- [Supplied data]
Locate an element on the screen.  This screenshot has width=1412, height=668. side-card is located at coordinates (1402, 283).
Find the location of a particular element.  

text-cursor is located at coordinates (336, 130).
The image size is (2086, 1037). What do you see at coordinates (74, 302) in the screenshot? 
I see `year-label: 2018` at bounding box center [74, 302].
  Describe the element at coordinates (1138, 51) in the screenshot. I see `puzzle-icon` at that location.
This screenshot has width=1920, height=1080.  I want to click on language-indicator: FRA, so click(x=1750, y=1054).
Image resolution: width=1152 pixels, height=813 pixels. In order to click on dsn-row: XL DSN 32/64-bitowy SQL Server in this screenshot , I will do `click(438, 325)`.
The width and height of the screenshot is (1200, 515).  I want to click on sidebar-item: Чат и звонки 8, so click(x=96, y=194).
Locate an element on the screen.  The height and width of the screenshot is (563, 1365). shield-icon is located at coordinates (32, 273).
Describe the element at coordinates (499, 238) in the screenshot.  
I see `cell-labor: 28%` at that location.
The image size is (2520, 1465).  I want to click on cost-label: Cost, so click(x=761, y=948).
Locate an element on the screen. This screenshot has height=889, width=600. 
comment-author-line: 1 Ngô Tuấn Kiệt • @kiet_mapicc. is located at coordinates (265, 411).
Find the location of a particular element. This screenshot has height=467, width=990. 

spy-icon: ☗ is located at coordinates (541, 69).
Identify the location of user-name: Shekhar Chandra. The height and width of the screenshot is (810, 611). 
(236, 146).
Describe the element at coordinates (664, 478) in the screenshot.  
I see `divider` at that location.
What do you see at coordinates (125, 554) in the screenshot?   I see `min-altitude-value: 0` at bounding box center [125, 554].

- [Directions]
Render the listing above as a Markdown table with the columns Row and Line, one numbered row per line, leaving out the blank lines.

- [Expected answer]
| Row | Line |
|---|---|
| 1 | Locate an element on the screen.  This screenshot has width=1412, height=668. side-card is located at coordinates (1402, 283). |
| 2 | Find the location of a particular element.   |
| 3 | text-cursor is located at coordinates (336, 130). |
| 4 | The image size is (2086, 1037). What do you see at coordinates (74, 302) in the screenshot?  |
| 5 | I see `year-label: 2018` at bounding box center [74, 302]. |
| 6 |   Describe the element at coordinates (1138, 51) in the screenshot. I see `puzzle-icon` at that location. |
| 7 | This screenshot has width=1920, height=1080.  I want to click on language-indicator: FRA, so click(x=1750, y=1054). |
| 8 | Image resolution: width=1152 pixels, height=813 pixels. In order to click on dsn-row: XL DSN 32/64-bitowy SQL Server in this screenshot , I will do `click(438, 325)`. |
| 9 | The width and height of the screenshot is (1200, 515).  I want to click on sidebar-item: Чат и звонки 8, so click(x=96, y=194). |
| 10 | Locate an element on the screen.  The height and width of the screenshot is (563, 1365). shield-icon is located at coordinates (32, 273). |
| 11 | Describe the element at coordinates (499, 238) in the screenshot.   |
| 12 | I see `cell-labor: 28%` at that location. |
| 13 | The image size is (2520, 1465).  I want to click on cost-label: Cost, so click(x=761, y=948). |
| 14 | Locate an element on the screen. This screenshot has height=889, width=600.  |
| 15 | comment-author-line: 1 Ngô Tuấn Kiệt • @kiet_mapicc. is located at coordinates (265, 411). |
| 16 | Find the location of a particular element. This screenshot has height=467, width=990.  |
| 17 | spy-icon: ☗ is located at coordinates (541, 69). |
| 18 | Identify the location of user-name: Shekhar Chandra. The height and width of the screenshot is (810, 611).  |
| 19 | (236, 146). |
| 20 | Describe the element at coordinates (664, 478) in the screenshot.   |
| 21 | I see `divider` at that location. |
| 22 | What do you see at coordinates (125, 554) in the screenshot?   I see `min-altitude-value: 0` at bounding box center [125, 554]. |